### 1. Lógica de NN para el 2 armed bandit

In [18]:
import torch
import torch.nn as nn
import torch.nn.functional as F
import torch.optim as optim
import numpy as np

# ======= 1. ENTORNO: HierarchicalBandit =======
class HierarchicalBandit:
    def __init__(self, episode_length, swap1=None, swap2=None):
        """
        Estructura por fases dentro de un mismo episodio:
        - Fase 1 (t < swap1): puertas A vs B
        - Fase 2 (swap1 <= t < swap2): puertas C vs D
        - Fase 3 (t >= swap2): si mode='best', elegir entre la mejor de {A,B} vs la mejor de {C,D};
                             si mode='worst', entre la peor de {A,B} vs la peor de {C,D}.
        El agente debe inferir en cada fase cuál es la puerta óptima.
        """
        mapping = {
            'A': (0.75, 10),
            'B': (0.25, 10),
            'C': (0.75,  3),
            'D': (0.25,  3),
        }
        # Guardamos las probabilidades y recompensas para cada puerta
        self.mapping = mapping

        # Determinar puntos de swap
        self.episode_length = episode_length
        self.swap1 = swap1 if swap1 is not None else np.random.randint(1, episode_length - 2)
        self.swap2 = swap2 if swap2 is not None else np.random.randint(self.swap1 + 1, episode_length - 1)

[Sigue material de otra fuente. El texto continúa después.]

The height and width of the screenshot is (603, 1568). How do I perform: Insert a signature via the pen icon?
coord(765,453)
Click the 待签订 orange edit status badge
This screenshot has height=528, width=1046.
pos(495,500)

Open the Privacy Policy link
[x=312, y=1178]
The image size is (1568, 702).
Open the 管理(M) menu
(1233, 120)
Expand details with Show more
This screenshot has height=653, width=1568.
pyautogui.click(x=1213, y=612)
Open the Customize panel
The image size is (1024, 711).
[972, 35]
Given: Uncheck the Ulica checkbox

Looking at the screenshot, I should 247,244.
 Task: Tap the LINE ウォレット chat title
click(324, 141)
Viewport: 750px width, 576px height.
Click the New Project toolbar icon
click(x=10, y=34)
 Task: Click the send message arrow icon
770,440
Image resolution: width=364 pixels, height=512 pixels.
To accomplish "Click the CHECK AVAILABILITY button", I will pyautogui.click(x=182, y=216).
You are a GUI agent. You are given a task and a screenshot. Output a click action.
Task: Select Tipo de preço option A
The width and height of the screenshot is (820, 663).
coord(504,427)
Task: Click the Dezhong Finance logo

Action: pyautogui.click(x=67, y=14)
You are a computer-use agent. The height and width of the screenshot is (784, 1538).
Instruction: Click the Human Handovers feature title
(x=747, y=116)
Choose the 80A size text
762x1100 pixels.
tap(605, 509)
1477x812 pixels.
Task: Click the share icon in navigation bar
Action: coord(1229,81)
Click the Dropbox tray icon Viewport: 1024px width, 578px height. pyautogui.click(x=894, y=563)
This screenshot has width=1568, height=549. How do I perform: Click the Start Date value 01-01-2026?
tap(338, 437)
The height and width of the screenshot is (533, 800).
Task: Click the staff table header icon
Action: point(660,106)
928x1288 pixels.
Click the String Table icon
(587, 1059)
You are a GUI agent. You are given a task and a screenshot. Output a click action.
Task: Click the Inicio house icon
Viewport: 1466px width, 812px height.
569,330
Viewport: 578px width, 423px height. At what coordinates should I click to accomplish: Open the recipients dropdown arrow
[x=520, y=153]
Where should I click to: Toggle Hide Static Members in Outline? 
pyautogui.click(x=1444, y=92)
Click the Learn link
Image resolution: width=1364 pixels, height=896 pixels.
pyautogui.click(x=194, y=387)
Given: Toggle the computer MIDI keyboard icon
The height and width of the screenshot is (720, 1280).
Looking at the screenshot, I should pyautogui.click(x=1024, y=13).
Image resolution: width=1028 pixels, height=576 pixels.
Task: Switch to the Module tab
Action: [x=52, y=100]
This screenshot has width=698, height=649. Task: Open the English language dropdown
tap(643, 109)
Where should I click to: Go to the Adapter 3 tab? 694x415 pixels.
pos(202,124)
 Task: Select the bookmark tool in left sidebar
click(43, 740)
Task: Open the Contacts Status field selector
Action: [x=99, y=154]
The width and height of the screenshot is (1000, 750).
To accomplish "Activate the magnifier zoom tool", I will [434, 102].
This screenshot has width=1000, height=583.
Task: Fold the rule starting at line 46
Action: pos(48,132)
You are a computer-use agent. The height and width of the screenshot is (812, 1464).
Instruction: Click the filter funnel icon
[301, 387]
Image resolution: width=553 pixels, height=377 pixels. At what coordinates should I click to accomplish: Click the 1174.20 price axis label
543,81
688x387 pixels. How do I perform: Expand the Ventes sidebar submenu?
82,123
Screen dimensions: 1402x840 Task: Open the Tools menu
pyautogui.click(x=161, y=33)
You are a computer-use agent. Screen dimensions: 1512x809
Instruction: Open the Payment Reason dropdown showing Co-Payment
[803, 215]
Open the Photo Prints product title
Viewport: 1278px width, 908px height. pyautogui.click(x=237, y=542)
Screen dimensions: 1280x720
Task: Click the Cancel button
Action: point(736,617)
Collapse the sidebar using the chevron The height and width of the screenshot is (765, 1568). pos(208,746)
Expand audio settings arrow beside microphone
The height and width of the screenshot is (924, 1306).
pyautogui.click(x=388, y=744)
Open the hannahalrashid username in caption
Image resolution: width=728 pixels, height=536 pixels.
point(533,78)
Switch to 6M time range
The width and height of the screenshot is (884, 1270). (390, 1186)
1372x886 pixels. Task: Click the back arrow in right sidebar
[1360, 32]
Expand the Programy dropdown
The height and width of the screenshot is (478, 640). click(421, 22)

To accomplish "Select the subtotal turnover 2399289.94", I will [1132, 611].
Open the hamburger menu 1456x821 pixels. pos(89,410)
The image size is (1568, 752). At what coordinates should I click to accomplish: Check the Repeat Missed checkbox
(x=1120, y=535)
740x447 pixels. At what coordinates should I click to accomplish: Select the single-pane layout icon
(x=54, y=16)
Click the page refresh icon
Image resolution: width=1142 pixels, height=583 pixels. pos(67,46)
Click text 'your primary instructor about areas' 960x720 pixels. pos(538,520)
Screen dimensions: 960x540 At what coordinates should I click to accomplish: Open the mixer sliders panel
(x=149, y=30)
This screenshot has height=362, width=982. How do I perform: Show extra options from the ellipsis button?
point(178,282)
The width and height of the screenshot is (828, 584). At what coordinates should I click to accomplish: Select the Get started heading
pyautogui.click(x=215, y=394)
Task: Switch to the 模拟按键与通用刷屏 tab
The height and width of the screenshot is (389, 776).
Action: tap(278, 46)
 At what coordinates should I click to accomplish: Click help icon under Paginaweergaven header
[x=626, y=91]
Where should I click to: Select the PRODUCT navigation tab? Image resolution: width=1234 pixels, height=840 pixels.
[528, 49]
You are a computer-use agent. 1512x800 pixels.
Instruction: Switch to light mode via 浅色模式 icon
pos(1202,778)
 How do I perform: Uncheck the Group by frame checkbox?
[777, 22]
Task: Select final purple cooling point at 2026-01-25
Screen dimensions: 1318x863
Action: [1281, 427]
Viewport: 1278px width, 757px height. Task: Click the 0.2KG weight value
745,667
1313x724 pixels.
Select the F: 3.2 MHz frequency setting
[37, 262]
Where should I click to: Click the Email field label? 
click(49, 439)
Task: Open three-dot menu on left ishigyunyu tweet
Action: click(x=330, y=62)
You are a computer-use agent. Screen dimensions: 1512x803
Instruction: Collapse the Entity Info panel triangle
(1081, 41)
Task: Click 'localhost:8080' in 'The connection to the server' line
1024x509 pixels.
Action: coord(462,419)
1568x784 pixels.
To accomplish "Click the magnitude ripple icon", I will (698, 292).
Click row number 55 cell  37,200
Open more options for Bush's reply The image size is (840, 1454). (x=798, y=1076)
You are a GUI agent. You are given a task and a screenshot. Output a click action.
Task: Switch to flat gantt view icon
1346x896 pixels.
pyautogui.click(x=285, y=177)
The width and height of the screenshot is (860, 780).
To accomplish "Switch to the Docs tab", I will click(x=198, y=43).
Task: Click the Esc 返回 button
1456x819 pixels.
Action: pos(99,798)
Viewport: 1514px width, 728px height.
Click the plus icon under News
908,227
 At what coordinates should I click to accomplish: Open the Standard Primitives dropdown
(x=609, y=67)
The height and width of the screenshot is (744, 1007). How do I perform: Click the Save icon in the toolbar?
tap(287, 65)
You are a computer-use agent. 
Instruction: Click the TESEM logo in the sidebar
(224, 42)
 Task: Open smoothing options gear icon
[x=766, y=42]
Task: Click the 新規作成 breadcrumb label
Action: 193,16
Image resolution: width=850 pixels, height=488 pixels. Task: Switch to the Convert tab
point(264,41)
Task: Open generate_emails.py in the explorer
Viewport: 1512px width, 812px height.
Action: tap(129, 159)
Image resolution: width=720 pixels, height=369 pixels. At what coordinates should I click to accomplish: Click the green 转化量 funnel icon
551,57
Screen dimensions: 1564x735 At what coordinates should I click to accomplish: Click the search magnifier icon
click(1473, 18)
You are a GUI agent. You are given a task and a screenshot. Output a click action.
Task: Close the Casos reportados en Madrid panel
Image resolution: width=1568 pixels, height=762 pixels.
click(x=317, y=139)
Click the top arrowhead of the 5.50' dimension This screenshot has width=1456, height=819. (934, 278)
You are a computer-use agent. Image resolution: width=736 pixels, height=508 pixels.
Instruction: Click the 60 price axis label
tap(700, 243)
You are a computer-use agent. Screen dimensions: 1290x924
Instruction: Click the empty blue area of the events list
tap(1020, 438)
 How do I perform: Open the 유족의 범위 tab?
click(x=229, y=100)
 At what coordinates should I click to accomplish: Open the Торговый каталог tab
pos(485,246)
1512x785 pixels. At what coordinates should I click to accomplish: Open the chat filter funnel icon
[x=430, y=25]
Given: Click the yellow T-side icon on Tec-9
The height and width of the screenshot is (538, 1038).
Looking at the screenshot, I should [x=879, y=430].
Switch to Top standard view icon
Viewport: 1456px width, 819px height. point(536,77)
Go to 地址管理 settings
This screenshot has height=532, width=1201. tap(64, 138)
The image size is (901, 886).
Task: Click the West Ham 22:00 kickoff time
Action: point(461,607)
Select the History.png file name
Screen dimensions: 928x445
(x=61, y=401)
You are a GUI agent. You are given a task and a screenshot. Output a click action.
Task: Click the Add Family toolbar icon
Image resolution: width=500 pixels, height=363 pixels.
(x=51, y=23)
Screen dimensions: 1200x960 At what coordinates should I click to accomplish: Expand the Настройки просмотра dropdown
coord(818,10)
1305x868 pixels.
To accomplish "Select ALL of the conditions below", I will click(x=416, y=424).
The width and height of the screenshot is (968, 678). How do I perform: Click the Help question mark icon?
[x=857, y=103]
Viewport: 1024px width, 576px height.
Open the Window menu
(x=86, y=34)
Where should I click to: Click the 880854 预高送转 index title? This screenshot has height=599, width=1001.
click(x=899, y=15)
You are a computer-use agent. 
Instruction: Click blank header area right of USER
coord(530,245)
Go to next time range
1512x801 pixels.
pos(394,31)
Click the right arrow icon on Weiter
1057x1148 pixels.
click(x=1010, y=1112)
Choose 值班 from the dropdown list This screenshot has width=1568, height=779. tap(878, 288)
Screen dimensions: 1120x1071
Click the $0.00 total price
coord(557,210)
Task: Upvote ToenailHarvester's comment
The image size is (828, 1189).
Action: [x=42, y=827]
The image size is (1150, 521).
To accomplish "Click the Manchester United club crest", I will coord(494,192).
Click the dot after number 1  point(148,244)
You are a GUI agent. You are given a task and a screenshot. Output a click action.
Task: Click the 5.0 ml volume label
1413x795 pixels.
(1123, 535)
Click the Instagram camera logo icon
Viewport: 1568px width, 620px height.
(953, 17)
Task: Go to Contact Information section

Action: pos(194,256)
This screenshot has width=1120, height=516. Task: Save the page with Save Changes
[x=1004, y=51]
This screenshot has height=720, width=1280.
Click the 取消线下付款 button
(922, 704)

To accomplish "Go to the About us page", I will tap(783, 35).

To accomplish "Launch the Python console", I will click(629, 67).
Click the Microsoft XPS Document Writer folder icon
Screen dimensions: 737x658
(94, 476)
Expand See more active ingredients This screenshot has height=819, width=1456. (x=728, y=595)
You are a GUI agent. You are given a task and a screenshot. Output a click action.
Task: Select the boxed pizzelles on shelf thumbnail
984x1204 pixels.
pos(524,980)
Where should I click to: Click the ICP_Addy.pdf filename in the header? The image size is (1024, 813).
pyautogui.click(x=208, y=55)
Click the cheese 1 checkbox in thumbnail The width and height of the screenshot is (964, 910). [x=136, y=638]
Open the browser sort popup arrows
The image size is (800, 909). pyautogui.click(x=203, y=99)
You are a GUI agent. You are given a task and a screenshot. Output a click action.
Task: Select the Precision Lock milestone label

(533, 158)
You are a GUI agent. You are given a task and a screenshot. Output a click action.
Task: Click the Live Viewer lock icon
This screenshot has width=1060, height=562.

        # Modo: 'best' o 'worst'
        self.mode = 'best' if np.random.rand() < 0.5 else 'worst'

        # Elegir valores de A/B en Fase1 y C/D en Fase2
        self.aby_pair = ('A', 'B')
        self.cdy_pair = ('C', 'D')

        # Calcular cuál es la mejor/peor puerta en AB, y en CD
        # “Mejor” = mayor p; “Peor” = menor p
        a_p, a_r = mapping['A']
        b_p, b_r = mapping['B']
        if a_p > b_p:
            self.best_ab, self.worst_ab = 'A', 'B'
        else:
            self.best_ab, self.worst_ab = 'B', 'A'

        c_p, c_r = mapping['C']
        d_p, d_r = mapping['D']
        if c_p > d_p:
            self.best_cd, self.worst_cd = 'C', 'D'
        else:
            self.best_cd, self.worst_cd = 'D', 'C'

        # Estado temporal
        self.step_count = 0

    def pull(self, action):
        t = self.step_count

        # Fase 1: A vs B
        if t < self.swap1:
            label = self.aby_pair[action]      # action=0 -> 'A',  action=1 -> 'B'
        # Fase 2: C vs D
        elif t < self.swap2:
            label = self.cdy_pair[action]      # action=0 -> 'C',  action=1 -> 'D'
        # Fase 3: best vs best  (o worst vs worst)
        else:
            if self.mode == 'best':
                # action=0 -> puerta best_ab, action=1 -> puerta best_cd
                label = self.best_ab if action == 0 else self.best_cd
            else:
                # action=0 -> puerta worst_ab, action=1 -> puerta worst_cd
                label = self.worst_ab if action == 0 else self.worst_cd

        # Obtenemos probabilidad y magnitud para “label”
        p, r = self.mapping[label]
        reward = r if np.random.rand() < p else -r

        self.step_count += 1
        return reward

    def current_info(self):
        """Información para debug/evaluación: fases y parejas ocultas."""
        return {
            'swap1': self.swap1,
            'swap2': self.swap2,
            'mode': self.mode,
            'best_ab': self.best_ab,
            'best_cd': self.best_cd,
            'worst_ab': self.worst_ab,
            'worst_cd': self.worst_cd
        }

### 2. Entrenamiento con PPO

In [21]:
# ======= 2. MODELO: Agente PPO con LSTM =======
class PPOAgent(nn.Module):
    def __init__(self, input_size=4, hidden_size=32, num_actions=2):
        super(PPOAgent, self).__init__()
        self.hidden_size = hidden_size
        self.lstm = nn.LSTMCell(input_size, hidden_size)
        self.policy_head = nn.Linear(hidden_size, num_actions)
        self.value_head  = nn.Linear(hidden_size, 1)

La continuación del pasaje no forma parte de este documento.